Yes, maple syrup should work just fine in this. Hope you enjoy!
Hi Terri!?
Just made this pie and wondered if you had to double the ingredients to fill up a graham cracker pie shell? I did because the amount listed barely filled the pie shell..? Love your blog!!!❤️?❤️
Sheri, I haven’t made this in awhile but, when I did, it filled up the pie shell pretty well. Maybe my shell was smaller? Not sure. I’ll make it again soon and see. I’m glad you had enough ingredients to double. Thanks so much for following my blog!
Hi! Just wondering if you used extra-firm, firm, or soft silken tofu? Thanks!
Jo, for this I use silken and really prefer the shelf-stable type because it is so smooth for sauces and creams. Produce silken kind will work fine too.
I just meant what type of silken tofu did you use, as silken tofu comes in extra-firm, firm or soft etc. I have several containers of Mori-Nu in my cupboard of each type and am just wondering which level of firmness to use. Thanks! 🙂
The softest tofu makes this recipe smooth and creamy.
Thank you! 🙂
What brand of graham cracker or vanilla cookies are fat free? Thank you.
5 stars! I have made this several times. One time I used individual little pies with graham cracker crust. A little soy whip on top, (now there is almond and coconut whip in a can). Also great in champagne flutes layered with raspberries and blueberries.
What a great idea to make individual little pies! I’ll have to do that next time. ? I love this pie recipe so much!!!
I loved the little pie recommendation as well. So glad that you like the recipe!
I made this for my husband and I , & It was so Delish??? Thank You So Much!!!
I am a chocolate-lover too, and this pie is a favorite! So glad you enjoyed it, and thank you SO much for letting us know! 😀
This turned out great but I had to add about a cup of almond milk to make it smooth and silky and I only made half a recipe. Why would that be?
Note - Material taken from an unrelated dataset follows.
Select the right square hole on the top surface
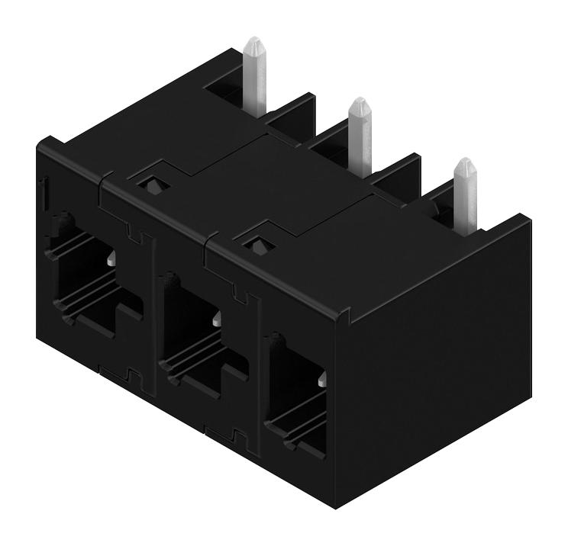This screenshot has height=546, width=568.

It really depends on the tofu used. The Chinese refrigerator-type firm tofu is much more dense and may require extra moisture. Whereas, the shelf-stable type Japanese tofu that doesn’t require refrigeration is softer and requires no extra liquid. Adding a cup of liquid to only one package of Chinese tofu is still quite a lot, but if that’s what it takes to get to the consistency you like, that’s just fine. So glad you liked the pie. 🙂
I’m looking forward to making this, but I just wanted to let you know that Cathy Fisher of Straight Up Food has a SOS-free pie crust recipe. There’s a video of her making it here. https://www.straightupfood.com/blog/2013/11/22/pumpkin-pie/
That is great information! Thank you so much for sharing it. Hope you enjoy the pie!
would dates work for the sweetener in this?
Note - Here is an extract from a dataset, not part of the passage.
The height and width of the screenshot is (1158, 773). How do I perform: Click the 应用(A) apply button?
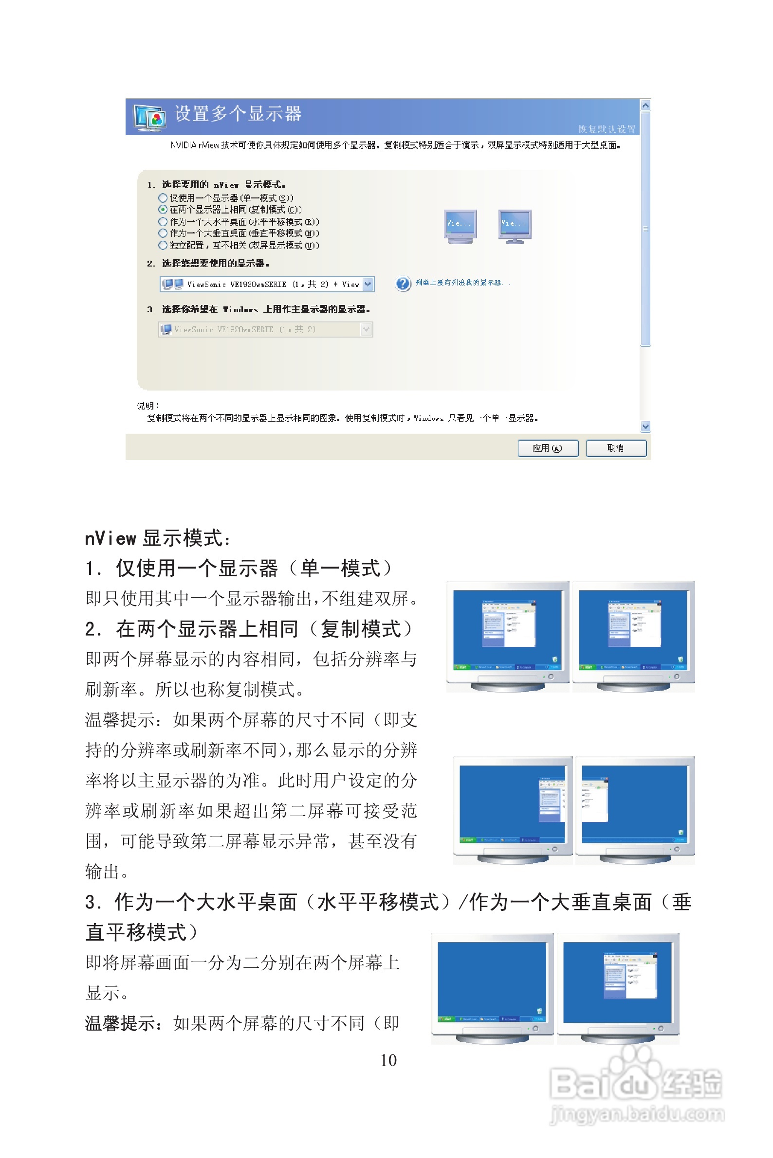click(547, 448)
I haven’t made this with dates but I am sure they would work just fine.
Can’t wait to try this. When you add PB2, is it 1 Tblsp of PB2 powder or 1 Tblsp of prepared PB2?
I would add 1 Tbsp of dry PB2. Hope you enjoy it!
Can you recommend a replacement for the Sucanat?
Hi Tara- Sucanat is just a less refined sweetener, so any other sweetener you have on hand will work just fine.
Could I replace the cocoa pwder with pb2, if I only want a peanut butter filling?
I think that should work just fine for a peanut butter pie. Sounds delicious to me!
I have been making a cooked sweet potato version for years and this looked interesting. I only had soft tofu so I made pudding. I used about 1/2 c date paste. It is soo good, thank you!